Ein Mann mit Strohhut streift durch Felder und Wiesen der Provence. Er hat Malzeug dabei, Staffelei, Palette, Leinwand, Pinsel. «Ich suche neues Licht, Bilder, wie man sie noch nie gesehen hat», sagt er an einer Stelle im Film des US-amerikanischen Regisseurs und bildenden Künstlers Julian Schnabel. «Wenn ich eine flache Landschaft sehe, sehe ich nichts als die Unendlichkeit.»
Nach dieser Unendlichkeit sehnt sich Vincent van Gogh. Der holländische Maler (1853–1890) ist fremd im kleinen südfranzösischen Ort Arles. Arm ist er auch. Sein Bruder Theo (Rupert Friend) wird ihn finanziell unterstützen. In Paul Gaugin (Oscar Isaac) findet van Gogh einen Freund, bis dieser weiterziehen wird in die Ferne.
Annäherung an einen verkannten Künstler
Vincent van Goghs Kunst ist ihrer Zeit voraus, sein Werk und er selber passen nicht an diesen Ort der Ignoranz. Früher hätten Künstler noch richtig malen können, wettert eine Lehrerin, die mit ihrer Klasse draussen in der Natur zufällig auf van Gogh trifft, der mit seltsamen Farben Baumwurzeln auf die Freiluft-Leinwand pinselt. Eine schöne «Maltheorie» formuliert er andernorts bei der Frage, warum er die Blumen in der Vase auf einem Tisch male: «Sie bleiben, die echten verwelken.»

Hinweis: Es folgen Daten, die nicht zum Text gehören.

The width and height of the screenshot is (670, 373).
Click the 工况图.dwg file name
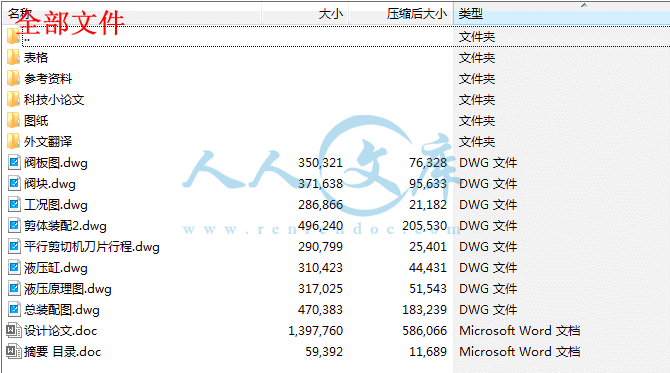[x=56, y=205]
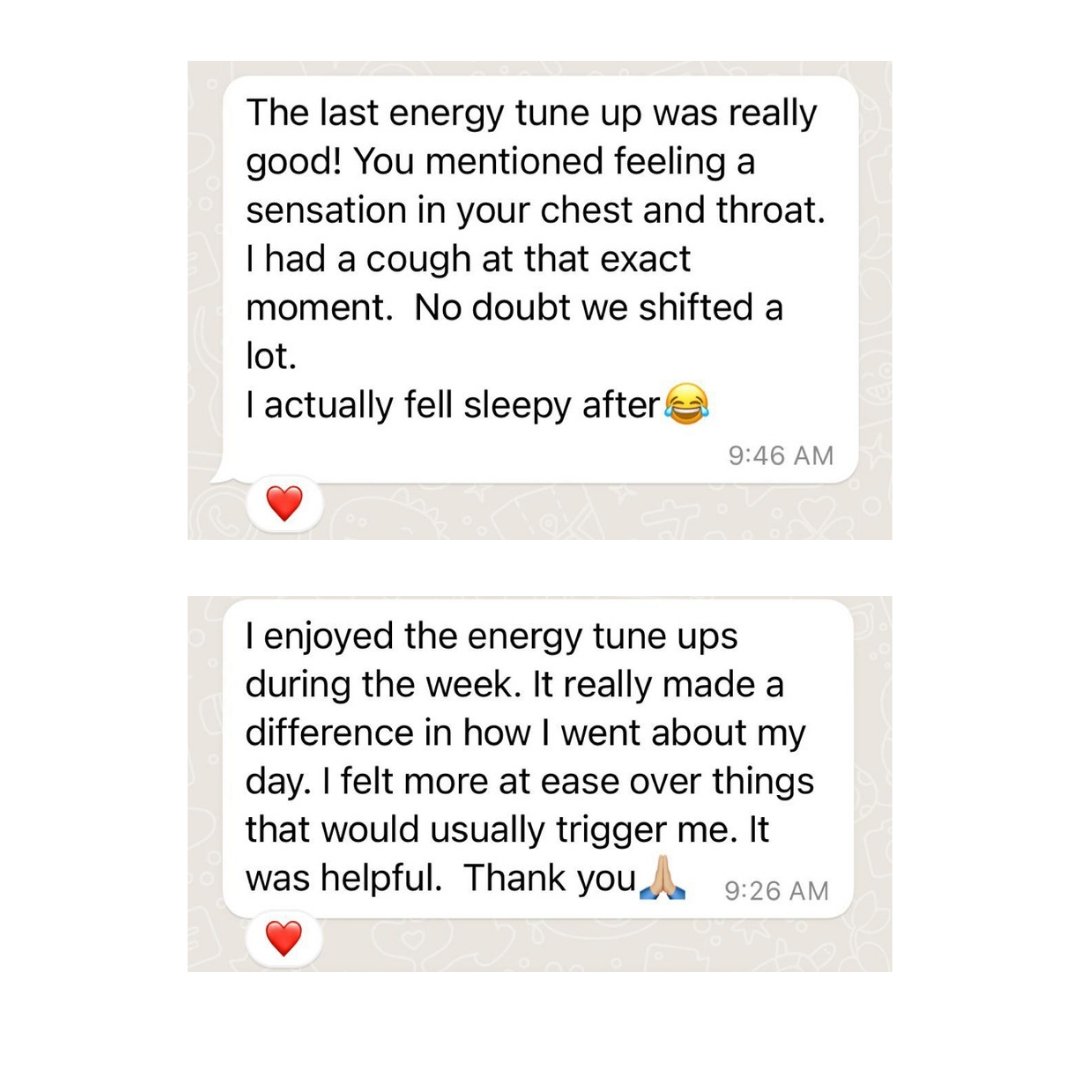The width and height of the screenshot is (1080, 1080).
Task: Click the line 'difference in how I went about my'
Action: (525, 733)
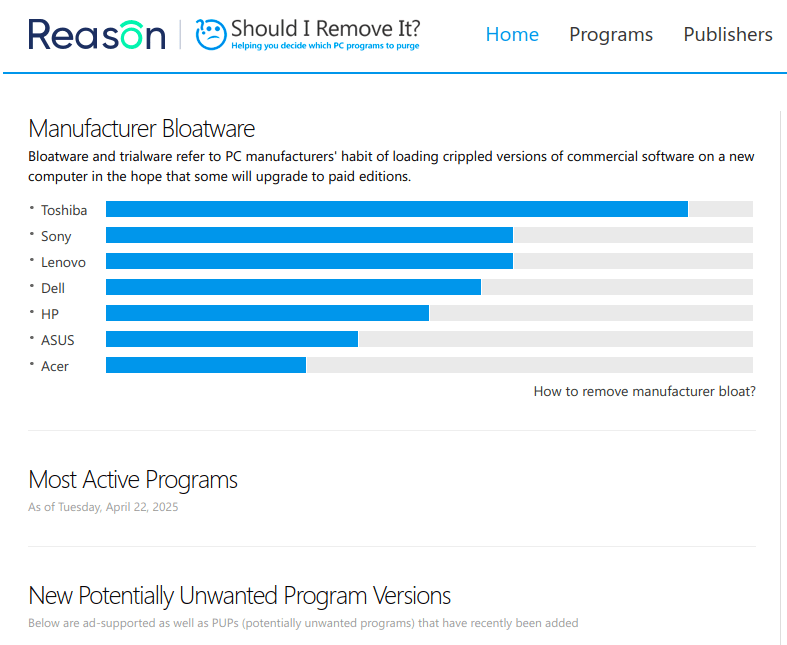
Task: Click the Acer manufacturer link
Action: pyautogui.click(x=55, y=366)

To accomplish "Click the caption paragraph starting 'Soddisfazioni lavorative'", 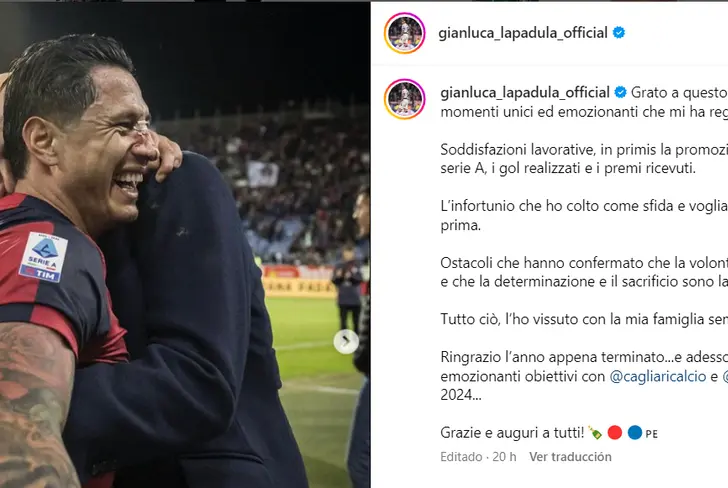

Man kommt aus der grossen Distanz der Jahre dem genialen, in seiner Zeit verkannten tragischen Künstler sehr nahe im Film. Dem Menschen, der zu viel trank, dem Künstler in seinem Denken und Fühlen. Und man sieht ihn malen. Die bewegliche Handkamera von Benoît Delhome begleitet den Protagonisten, drinnen und draussen in der Weite.
Ein Glücksfall ist die Besetzung van Goghs mit dem US-Schauspieler Willem Dafoe. Der ist zwar im wirklichen Leben 63 Jahre alt, interpretiert seine Rolle aber stimmig, weil van Gogh zwar bereits als 37-Jähriger starb, aber eben bereits «alt aussah». Es stellt sich der Effekt ein, dass Willem Dafoe («The Florida Project») eine frappierende Ähnlichkeit mit dem wirklichen van Gogh zu entwickeln beginnt.
«Ein Werk purer Imagination»
Julian Schnabels Co-Drehbuchautor, der Franzose Jean-Claude Carrière, sagt zu ihrem gemeinsamen filmischen Unterfangen, es sei «in seinem Kern ein Werk purer Imagination». Freilich stimmen die Rahmenbedingungen, die Eckdaten, manch Zitat. Doch Schnabel und Carrière haben sich auch «Szenen ausgedacht, die sich so abgespielt haben könnten». Was der Film mit Bestimmtheit nicht wollte: «eine Biografie abzuliefern oder die üblichen Fragen zu beantworten», wie Carrière sagt. Das Interesse der Filmemacher war vielmehr, zu zeigen, wie sehr sich van Gogh in den letzten Jahren seines Lebens bewusst gewesen sei, dass er eine neue Vision der Welt hatte und nicht mehr wie andere Maler malte. Dieses Interesse hat sich im fertigen Film bestens realisiert.
75 Bilder hat van Gogh übrigens in den 80 Tagen in der Provence gemalt. Zeitlebens hat er ein einziges verkaufen können.